July 23, 2007 by DKShideler | 910 Group | 18:55:34 | |

In a snap election, the islamist Turkish AKP, has gained strength over secular parties. from PJ Media:

For one thing, the AKP, which earlier gained about 30 percent of voters support, is now at just under 50 percent. Ironically, the party got a lot more voters but will get fewer seats since both the socialist and nationalist parties qualified, whereas only the former got into parliament last time. A lot of voters backed AKP because they see it as either a conservative party or a relatively honest one. Turks don’t want an Islamist state. Still, they have given AKP a mandate.

Already the narrative is being set in place that the AKP gains were a response to traditional politics, and concerns like corruption, and not an endorsement of Islamism. From American Chronicle:

Vote for Erdogan as reaction against scandals, inconsistencies and inadequacies

You may belong to a Center Right or a Center Left party, but you disagree with traditional and ineffective policies pursued without criticism and without exit for too long. In a case like that of today’s Turkey, you have the possibility to send an alarming warning. Turks seem to be very confident about the durability of the Secular Republic and Ataturk’s legacy, and Erdogan – despite his agenda – seems to be too weak to threaten the State, despite the ominous French and European backing. This could contribute to a risky vote, but Turks are risky.

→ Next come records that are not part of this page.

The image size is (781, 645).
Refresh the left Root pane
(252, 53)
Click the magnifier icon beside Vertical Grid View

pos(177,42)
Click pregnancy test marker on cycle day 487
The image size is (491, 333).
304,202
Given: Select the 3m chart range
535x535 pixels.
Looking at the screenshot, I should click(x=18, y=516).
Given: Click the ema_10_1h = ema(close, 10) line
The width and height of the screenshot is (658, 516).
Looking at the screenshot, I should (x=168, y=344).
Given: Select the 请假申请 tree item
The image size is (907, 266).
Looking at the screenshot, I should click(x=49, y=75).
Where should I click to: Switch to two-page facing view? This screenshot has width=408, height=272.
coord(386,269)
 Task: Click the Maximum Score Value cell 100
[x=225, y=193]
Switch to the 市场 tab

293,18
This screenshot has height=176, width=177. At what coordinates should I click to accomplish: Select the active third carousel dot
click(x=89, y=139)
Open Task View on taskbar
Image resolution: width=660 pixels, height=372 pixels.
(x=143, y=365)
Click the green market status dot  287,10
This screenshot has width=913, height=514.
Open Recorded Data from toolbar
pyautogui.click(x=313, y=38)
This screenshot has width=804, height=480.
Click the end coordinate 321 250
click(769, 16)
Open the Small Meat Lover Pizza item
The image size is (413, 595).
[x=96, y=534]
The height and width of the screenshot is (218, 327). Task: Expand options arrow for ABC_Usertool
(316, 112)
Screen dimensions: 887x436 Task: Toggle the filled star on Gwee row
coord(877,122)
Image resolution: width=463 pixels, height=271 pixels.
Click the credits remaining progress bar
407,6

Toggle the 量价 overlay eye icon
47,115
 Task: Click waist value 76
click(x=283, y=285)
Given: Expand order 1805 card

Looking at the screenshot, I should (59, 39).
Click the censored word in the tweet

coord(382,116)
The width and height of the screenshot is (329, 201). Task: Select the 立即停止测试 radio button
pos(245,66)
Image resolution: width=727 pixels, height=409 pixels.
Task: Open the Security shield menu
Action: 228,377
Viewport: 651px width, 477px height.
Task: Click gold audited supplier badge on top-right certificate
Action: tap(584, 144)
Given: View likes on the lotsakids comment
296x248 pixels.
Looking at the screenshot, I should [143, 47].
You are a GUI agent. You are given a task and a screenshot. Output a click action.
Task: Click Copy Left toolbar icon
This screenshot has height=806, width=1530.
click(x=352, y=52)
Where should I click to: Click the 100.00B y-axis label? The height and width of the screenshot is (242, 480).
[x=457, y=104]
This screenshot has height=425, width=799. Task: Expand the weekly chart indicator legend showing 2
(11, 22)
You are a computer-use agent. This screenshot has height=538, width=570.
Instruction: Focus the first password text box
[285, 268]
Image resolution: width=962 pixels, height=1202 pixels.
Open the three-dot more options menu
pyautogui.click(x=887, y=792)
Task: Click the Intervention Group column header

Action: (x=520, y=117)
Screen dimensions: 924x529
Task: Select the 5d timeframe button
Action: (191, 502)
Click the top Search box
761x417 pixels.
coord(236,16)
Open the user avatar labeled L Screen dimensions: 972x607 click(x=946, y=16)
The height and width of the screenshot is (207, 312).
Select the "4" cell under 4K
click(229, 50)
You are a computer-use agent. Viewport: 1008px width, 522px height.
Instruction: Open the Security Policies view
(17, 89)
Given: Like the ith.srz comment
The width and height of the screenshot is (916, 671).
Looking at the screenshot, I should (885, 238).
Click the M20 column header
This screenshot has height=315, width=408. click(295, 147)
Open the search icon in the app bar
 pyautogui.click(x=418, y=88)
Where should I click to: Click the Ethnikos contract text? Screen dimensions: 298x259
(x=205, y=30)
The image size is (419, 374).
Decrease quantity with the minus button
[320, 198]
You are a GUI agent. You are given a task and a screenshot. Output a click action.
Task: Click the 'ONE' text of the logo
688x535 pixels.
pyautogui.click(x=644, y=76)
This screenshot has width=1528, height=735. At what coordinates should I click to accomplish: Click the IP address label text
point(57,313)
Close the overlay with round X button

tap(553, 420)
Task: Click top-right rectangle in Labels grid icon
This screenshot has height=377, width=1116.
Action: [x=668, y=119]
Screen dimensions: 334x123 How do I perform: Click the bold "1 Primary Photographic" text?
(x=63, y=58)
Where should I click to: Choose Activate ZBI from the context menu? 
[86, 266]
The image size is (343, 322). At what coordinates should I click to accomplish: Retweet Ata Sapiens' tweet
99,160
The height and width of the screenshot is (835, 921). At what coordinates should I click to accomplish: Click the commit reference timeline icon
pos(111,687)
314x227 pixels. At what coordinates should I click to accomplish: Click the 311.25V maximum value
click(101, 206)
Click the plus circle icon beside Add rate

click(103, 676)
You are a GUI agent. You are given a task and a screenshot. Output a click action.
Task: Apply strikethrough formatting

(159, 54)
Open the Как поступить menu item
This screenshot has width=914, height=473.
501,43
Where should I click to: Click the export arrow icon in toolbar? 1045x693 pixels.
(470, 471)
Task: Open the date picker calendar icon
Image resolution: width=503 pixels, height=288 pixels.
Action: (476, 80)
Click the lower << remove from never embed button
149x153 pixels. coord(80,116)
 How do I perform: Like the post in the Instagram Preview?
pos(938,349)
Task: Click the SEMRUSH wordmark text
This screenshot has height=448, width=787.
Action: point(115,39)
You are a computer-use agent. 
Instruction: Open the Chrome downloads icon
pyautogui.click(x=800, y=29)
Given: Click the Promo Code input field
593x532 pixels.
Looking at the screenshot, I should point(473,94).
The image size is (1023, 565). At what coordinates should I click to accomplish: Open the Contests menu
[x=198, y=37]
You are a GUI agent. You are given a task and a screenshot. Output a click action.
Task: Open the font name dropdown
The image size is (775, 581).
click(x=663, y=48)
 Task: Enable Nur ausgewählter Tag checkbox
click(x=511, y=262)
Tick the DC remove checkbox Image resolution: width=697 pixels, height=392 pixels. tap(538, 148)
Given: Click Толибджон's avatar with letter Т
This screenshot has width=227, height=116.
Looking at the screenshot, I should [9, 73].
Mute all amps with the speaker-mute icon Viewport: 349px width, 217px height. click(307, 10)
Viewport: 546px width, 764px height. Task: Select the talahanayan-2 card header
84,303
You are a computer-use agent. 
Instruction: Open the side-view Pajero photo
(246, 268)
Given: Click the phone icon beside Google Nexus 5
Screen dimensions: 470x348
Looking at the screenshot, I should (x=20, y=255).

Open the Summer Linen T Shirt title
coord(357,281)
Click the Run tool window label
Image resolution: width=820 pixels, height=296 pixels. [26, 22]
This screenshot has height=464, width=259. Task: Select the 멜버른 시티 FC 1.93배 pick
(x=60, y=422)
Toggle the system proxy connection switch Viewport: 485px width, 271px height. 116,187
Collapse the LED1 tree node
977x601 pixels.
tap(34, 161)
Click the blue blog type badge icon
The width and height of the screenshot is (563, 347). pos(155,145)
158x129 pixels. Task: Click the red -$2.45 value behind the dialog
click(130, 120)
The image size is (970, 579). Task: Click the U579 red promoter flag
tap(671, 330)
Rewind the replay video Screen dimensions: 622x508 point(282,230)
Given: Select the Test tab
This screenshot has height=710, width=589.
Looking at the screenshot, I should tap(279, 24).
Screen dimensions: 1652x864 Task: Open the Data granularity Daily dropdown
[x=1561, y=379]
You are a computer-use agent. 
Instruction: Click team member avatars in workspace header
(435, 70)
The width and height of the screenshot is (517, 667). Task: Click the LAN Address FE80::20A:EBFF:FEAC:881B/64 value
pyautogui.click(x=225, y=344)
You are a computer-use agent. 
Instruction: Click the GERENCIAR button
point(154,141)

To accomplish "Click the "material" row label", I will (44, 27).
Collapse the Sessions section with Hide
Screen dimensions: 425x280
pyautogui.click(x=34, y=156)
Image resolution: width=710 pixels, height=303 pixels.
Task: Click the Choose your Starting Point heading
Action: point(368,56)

Vote for Erdogan because of economic achievements

This concerns mainly secular and conservative Turks, who could not be sure that by voting the small secular conservative party (Demokrat Parti) they would secure a continuity for the recent significant achievements in terms of foreign investment, liberalization, and increased income from Tourism. Of course, without the solid foundations set in the 80s and early 90s by Turgut Ozal, nothing would have been achieved, but the overall picture of the Turkish economy led many secular, non practicing Muslims to Erdogan’s AKP.

Of course this is the same narrative we saw in place for the election of Hamas. That the vote had little to do with the ideology and everything to do with the ability to provide standard government services. Notably, the AKP got a congratulatory thumbs up from Hamas.

“The victory by the Justice and Development Party holds signs of people’s trend toward the Islamic project,” said Hamas spokesman in Gaza, Sami Abu Zuhri.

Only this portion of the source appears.